The risk of catching something nasty means I can’t do the things that I used to do. Just normal things that I took for granted. Going to work, doing a job I love, being with colleagues and friends. It is a long long time since I went clubbing, but until recently I enjoyed the occasional party or bash. However, I now feel like Cinderella. I don’t need Prince Charming to turn up with his shoe so as I can go. Let’s face it, I have enough shoes and frocks to go to a ball every night between now and Christmas. No ... my problem is that one of the Ugly Sisters might take their revenge by popping a cockle in my soup or by sneezing on me.

And travelling - I love holidays – and to be truthful there is nothing stopping me from going on holiday. That is just as long as I squeeze my vacation into my three-week cycle of chemo treatment.

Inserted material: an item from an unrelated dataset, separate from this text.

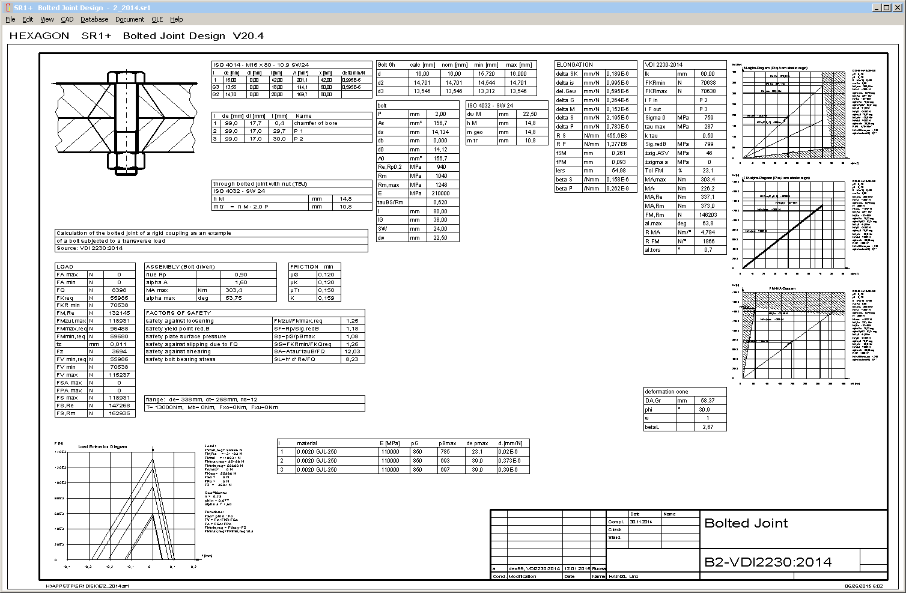Minimize the SR1+ window

(x=878, y=8)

Not during the first week when I feel tired and grotty - and so that I am back in time to have my bloods and see my oncologist during the third week, in preparation for my next session. Oh, and as long as I don’t travel by train ... bus, or plane. And as long as I don’t stay somewhere they are likely to dish up salmonella in my supper.

So what did my friend and I conclude over our pub lunch on that day? Cogs. We decided that aspects of your life can be illustrated by cogs. A map of cogs. Cogs that can change in size, and reduce or increase in the speed they turn. Some cogs are older, well worn, slightly oilier, and even rusty. Cogs can disappear, or be joined by larger, shinier, newer cogs. All this depends on what is happening in your life at any point in time.

So what do my cogs look like at the moment? The fact I am now recognised and greeted by my first name when I visit my GP, or go in to hospital, means my healthcare cog has taken centre stage, is large and turning pretty steadily. But sadly my work, social and travel cogs have shrunk somewhat. So has my photography cog, but there is a new blog cog in its place. Right next to the DVD box set cog. Replacing the hairdresser cog. My shoe cog has shrunk and has been replaced by a newer and shinier scarf and hat cog. Oh ... and a new green pepper cog ... of course. I hanker after my aged and familiar cogs. I am just not quite so fond of those newer and shinier cogs that have appeared in their place. I know my dear old cogs haven’t disappeared for ever. They have just shrunk and slowed down temporarily – but I miss them.

So going back to that scene in Notting Hill. Some weeks on I now accept that there is no way that I can press a fast forward button on life. Normally I grieve the end of summer and hate the thought of Halloween, followed by Guy Fawkes and then Christmas. However, this year is different. As I look out of the window, watch the golden amber leaves spin in the wind, listen to the rain on the pane, put on my wellie boots to grab some fresh air, I appreciate that each of one those calendar events is a milestone on my own walk through the market. Although it doesn’t feel feasible now, I am hoping that this time next year this journey will feel like a distant memory and that I will be able to reflect on it in just a moment or two.